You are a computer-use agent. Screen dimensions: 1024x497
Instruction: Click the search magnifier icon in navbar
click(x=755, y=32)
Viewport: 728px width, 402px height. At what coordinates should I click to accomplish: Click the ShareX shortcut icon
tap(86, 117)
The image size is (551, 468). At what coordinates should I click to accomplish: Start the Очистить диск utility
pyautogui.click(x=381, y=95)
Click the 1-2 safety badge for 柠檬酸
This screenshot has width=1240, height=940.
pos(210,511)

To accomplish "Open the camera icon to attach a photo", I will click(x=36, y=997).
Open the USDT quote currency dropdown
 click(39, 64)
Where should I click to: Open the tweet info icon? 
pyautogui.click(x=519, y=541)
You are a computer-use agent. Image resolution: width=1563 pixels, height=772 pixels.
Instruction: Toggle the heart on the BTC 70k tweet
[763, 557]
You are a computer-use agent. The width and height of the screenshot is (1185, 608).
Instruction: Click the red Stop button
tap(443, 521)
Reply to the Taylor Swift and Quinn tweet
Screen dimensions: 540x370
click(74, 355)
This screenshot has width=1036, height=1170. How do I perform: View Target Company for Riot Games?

━━━

Description of the task = Find the word "agent" in the data and copy out each line where it turns up.

Result =
You are a computer-use agent. Screen dimensions: 1024x497
You are a computer-use agent. Image resolution: width=1563 pixels, height=772 pixels.
You are a computer-use agent. The width and height of the screenshot is (1185, 608).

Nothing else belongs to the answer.